:: Listed records
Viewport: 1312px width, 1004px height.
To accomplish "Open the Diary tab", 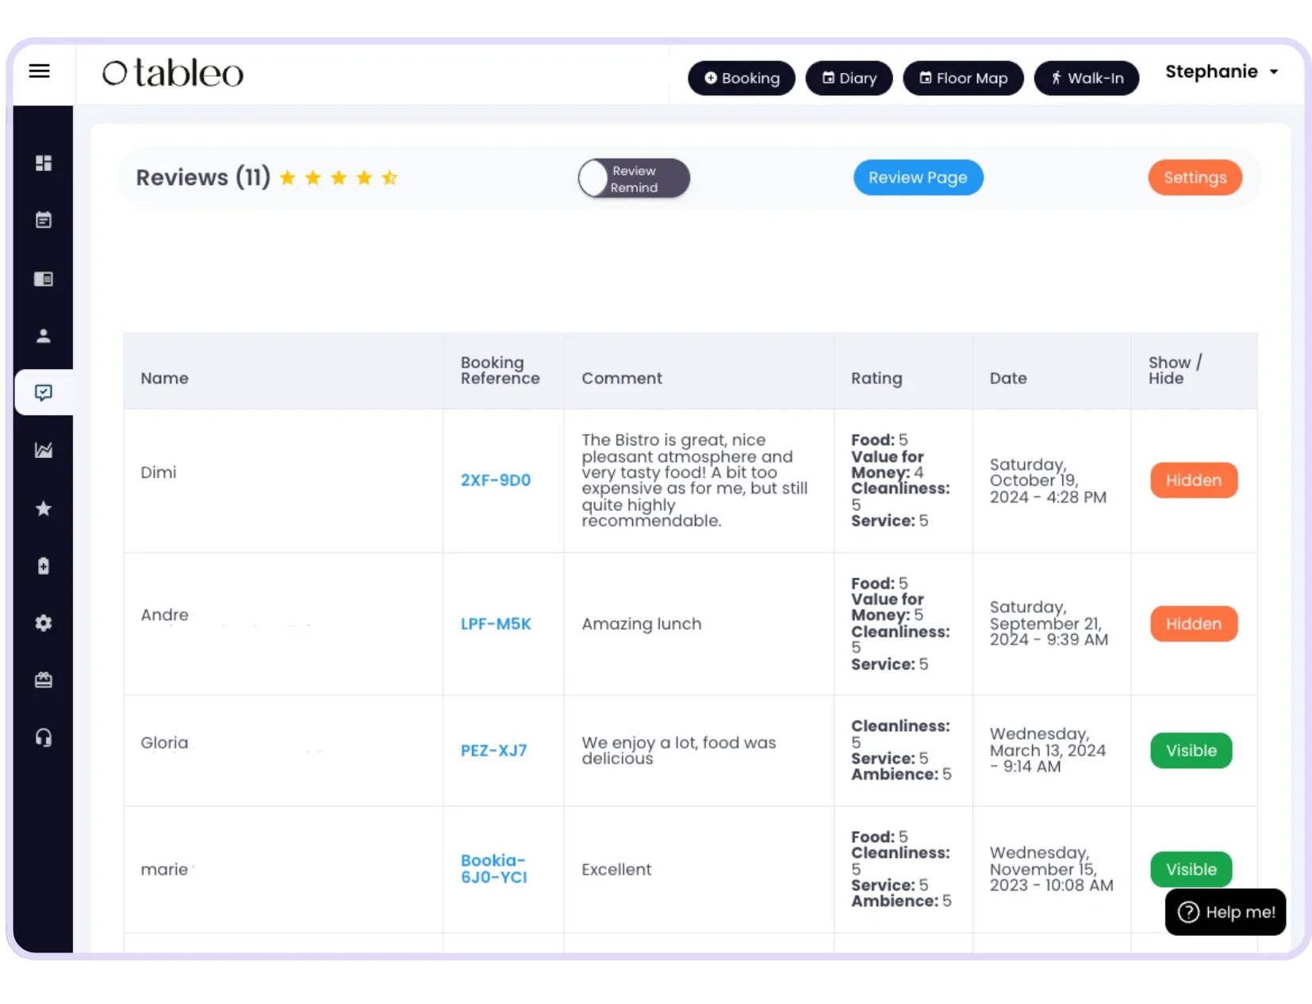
::::
:: Listed records
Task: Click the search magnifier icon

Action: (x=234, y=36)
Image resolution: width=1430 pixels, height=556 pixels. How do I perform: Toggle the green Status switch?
::::
**Exercise prompt**
When you reach the line containing "Task: Click the search magnifier icon" in the data above, start copying exactly, and stop after the line containing "Image resolution: width=1430".

**Your response**
Task: Click the search magnifier icon

Action: (x=234, y=36)
Image resolution: width=1430 pixels, height=556 pixels. How do I perform: Toggle the green Status switch?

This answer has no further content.